Макс видел этот прут однажды в деле. Соседский пес забежал во двор и нагадил у крыльца. Йос вышел с этим прутом и бил собаку долго. Очень долго. Пес визжал так, что у Макса закладывало уши, а Виктория забилась под кровать и плакала без звука. Потом пес уполз и больше не появлялся. Наверное, умер где-нибудь в подворотне.
— Молоко, — повторил Йос, словно пробуя слово на вкус, поглаживая пальцем заточенный конец прута. — Хлеб. Для кого? Для этого?
Его взгляд, наконец, нашел Макса по-настоящему. Впился в него, пригвоздил к месту, к дверному косяку, к половице под босыми ногами. Макс перестал дышать. Он знал это выражение. Это была не злость. Это был поиск. Поиск слабого места. Мишени.
— Иди в сарай, — сказал Йос.
— Йос, нет, прошу тебя… — мать шагнула к нему, протягивая руку, но Йос даже не повернулся. Он просто перехватил ее запястье на лету, выкручивая так, что кости жалобно хрустнули. Она зашипела от боли, оседая на пол, цепляясь за край стола здоровой рукой. Кастрюля качнулась, расплескав суп на плиту. Жидкость зашипела, запахло гарью, но никто не обратил внимания. Мать сидела на полу, держась за вывернутую руку, и тихо плакала — без звука, только слезы текли по щекам, смешиваясь с кровью.
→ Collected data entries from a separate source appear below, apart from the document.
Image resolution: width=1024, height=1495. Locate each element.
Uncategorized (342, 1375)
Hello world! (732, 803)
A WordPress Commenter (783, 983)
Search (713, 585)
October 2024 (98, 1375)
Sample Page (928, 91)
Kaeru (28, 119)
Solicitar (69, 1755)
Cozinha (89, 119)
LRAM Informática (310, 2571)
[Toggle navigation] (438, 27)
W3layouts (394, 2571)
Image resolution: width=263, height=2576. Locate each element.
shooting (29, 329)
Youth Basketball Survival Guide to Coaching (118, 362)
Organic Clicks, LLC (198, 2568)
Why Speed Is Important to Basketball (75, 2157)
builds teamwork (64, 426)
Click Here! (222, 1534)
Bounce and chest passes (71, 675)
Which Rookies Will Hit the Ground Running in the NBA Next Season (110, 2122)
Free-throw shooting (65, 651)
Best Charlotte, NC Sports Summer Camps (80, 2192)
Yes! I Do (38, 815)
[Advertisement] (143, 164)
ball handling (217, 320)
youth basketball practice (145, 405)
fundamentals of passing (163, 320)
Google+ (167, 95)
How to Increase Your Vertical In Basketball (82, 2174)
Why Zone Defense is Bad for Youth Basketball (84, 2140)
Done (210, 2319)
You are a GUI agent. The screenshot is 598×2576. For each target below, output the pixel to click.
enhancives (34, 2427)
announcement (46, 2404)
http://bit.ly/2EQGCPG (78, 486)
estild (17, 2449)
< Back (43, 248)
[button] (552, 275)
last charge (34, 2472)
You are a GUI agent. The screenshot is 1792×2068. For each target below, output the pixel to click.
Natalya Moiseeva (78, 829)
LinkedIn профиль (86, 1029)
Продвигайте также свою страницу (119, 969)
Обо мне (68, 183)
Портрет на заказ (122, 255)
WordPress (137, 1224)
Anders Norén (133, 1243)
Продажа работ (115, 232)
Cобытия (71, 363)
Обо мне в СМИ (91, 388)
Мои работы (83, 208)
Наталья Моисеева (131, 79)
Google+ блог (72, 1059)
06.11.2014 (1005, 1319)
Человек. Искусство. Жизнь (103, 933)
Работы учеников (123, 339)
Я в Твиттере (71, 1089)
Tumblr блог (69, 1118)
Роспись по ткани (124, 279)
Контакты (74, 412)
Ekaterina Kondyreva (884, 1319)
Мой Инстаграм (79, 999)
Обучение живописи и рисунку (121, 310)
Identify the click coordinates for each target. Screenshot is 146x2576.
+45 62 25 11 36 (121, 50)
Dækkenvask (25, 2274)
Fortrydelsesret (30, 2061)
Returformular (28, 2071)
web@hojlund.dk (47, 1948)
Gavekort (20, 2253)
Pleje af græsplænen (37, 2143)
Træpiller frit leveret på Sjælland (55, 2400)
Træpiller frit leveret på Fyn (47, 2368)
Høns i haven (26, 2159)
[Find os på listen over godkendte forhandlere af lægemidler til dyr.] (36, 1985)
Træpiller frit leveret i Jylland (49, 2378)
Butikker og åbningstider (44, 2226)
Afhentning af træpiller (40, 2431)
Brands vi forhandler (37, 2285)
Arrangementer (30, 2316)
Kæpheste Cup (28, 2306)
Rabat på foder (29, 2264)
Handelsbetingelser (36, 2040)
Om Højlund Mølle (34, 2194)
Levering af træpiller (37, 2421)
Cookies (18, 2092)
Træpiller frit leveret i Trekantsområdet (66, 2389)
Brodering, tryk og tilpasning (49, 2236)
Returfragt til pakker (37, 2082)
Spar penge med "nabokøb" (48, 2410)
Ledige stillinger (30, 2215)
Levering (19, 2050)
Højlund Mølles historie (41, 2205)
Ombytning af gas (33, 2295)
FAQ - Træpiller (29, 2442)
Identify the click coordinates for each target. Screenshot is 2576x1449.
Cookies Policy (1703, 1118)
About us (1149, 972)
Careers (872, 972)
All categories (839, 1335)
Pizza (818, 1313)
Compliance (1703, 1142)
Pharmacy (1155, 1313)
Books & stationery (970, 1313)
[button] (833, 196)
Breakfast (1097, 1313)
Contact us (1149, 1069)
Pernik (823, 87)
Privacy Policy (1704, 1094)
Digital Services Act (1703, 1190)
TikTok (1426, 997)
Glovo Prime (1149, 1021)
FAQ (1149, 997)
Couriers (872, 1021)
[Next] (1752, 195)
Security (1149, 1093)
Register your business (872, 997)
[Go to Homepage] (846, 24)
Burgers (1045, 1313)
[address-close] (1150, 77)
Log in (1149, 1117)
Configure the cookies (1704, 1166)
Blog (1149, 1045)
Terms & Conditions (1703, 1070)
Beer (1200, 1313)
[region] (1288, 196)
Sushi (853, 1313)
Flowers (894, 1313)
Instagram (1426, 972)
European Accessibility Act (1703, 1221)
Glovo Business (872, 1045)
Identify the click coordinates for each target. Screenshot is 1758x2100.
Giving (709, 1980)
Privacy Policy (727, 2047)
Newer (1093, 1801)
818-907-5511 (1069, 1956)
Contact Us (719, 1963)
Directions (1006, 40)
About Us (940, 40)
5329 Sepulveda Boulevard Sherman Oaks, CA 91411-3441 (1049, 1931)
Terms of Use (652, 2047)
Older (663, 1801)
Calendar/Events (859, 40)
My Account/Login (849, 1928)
— В сарай, — повторил Йос, глядя только на сына. — Или я выйду из себя. Ты же не хочешь, чтобы я вышел из себя, правда?
Макс мотнул головой. Он не хотел. Никто не хотел. Когда отец «выходил из себя», мать потом неделю ходила с синяками и не могла сидеть на стульях, а Виктория боялась вылезать из-под кровати даже по нужде.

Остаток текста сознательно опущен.